━━ Input for this task ━━

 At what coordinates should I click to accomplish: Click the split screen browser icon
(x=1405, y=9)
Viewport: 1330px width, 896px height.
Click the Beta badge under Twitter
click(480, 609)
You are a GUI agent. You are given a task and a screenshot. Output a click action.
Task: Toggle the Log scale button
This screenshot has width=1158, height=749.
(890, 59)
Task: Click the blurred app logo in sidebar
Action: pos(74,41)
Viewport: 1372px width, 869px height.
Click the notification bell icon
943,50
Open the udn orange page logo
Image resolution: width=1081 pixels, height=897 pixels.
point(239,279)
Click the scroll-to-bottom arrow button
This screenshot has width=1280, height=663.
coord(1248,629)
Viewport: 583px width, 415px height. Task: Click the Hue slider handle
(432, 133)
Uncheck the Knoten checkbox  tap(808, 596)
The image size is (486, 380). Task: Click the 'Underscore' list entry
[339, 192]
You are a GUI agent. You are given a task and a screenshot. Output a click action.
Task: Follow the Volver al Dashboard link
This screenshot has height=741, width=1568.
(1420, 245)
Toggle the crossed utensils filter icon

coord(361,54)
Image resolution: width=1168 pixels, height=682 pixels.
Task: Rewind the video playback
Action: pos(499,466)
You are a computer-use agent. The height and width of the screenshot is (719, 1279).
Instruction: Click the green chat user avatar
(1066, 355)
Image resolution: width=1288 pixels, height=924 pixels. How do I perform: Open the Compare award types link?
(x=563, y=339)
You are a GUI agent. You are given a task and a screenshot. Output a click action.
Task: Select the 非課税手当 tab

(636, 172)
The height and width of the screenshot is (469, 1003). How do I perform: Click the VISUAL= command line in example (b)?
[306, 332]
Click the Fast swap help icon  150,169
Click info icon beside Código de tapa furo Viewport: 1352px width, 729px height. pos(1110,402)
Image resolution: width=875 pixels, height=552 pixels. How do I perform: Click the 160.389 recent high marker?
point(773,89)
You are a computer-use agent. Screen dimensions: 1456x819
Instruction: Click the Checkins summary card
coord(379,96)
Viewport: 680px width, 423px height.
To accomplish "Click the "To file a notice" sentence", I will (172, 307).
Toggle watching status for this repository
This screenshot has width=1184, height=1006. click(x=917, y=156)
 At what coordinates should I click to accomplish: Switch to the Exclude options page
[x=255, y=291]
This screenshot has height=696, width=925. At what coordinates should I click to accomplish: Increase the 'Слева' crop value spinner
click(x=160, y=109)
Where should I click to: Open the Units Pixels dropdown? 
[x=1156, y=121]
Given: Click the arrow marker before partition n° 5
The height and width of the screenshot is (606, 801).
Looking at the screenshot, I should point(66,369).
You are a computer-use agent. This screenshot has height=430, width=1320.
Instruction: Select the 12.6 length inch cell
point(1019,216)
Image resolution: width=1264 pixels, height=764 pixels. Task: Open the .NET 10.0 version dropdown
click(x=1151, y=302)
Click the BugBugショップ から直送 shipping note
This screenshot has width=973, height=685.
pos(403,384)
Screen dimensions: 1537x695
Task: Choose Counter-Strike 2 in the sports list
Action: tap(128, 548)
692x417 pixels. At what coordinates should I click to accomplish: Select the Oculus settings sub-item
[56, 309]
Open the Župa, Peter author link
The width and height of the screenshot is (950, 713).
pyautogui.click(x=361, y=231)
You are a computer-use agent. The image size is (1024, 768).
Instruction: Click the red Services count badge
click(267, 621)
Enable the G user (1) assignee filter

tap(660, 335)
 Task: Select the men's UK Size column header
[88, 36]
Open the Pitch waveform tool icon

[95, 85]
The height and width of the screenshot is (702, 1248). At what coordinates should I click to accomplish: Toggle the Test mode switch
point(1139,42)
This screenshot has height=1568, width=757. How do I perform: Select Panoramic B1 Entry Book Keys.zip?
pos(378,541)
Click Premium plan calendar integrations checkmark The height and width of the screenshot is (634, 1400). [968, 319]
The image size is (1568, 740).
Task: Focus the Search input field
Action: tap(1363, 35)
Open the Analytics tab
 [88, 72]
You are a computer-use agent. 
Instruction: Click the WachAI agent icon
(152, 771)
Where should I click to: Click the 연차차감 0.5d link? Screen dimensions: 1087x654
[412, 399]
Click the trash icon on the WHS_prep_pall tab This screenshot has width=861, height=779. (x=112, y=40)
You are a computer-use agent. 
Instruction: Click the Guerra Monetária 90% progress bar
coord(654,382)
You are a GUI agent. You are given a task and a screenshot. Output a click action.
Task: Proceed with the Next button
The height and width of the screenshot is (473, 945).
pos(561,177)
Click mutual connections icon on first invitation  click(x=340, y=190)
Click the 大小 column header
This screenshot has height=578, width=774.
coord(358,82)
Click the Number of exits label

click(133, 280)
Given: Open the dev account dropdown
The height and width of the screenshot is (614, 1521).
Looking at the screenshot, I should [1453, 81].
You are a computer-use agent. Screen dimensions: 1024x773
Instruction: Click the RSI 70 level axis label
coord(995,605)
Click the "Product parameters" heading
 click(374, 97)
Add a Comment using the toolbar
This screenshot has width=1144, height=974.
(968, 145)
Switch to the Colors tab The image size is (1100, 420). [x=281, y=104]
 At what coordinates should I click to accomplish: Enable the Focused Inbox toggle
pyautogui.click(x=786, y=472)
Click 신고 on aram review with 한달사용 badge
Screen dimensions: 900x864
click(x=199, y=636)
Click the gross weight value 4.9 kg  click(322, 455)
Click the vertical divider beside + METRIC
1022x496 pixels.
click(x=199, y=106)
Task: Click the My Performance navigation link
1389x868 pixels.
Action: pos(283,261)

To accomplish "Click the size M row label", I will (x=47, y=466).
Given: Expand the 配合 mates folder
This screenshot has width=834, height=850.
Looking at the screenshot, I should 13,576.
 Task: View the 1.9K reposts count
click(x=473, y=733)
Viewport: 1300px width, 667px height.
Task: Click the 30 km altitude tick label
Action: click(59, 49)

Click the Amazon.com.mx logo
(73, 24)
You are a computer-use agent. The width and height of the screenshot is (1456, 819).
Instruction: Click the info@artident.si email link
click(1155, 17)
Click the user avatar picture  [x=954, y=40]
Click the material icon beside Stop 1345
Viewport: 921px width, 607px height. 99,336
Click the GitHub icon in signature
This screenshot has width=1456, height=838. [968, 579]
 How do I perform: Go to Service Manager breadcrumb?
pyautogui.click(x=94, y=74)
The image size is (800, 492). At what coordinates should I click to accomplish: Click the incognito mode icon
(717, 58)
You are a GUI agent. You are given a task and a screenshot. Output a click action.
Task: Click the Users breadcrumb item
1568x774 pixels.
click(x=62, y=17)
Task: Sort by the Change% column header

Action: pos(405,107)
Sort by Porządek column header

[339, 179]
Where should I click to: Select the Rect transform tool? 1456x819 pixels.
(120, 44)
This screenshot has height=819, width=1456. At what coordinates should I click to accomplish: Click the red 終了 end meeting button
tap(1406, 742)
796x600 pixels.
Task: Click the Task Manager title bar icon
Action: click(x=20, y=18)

━━━

• **Problem statement**: Filter the entries above down to the lines that contain the string "item", and copy each of those lines unchanged.

• **Final result**:
692x417 pixels. At what coordinates should I click to accomplish: Select the Oculus settings sub-item
Task: Click the Users breadcrumb item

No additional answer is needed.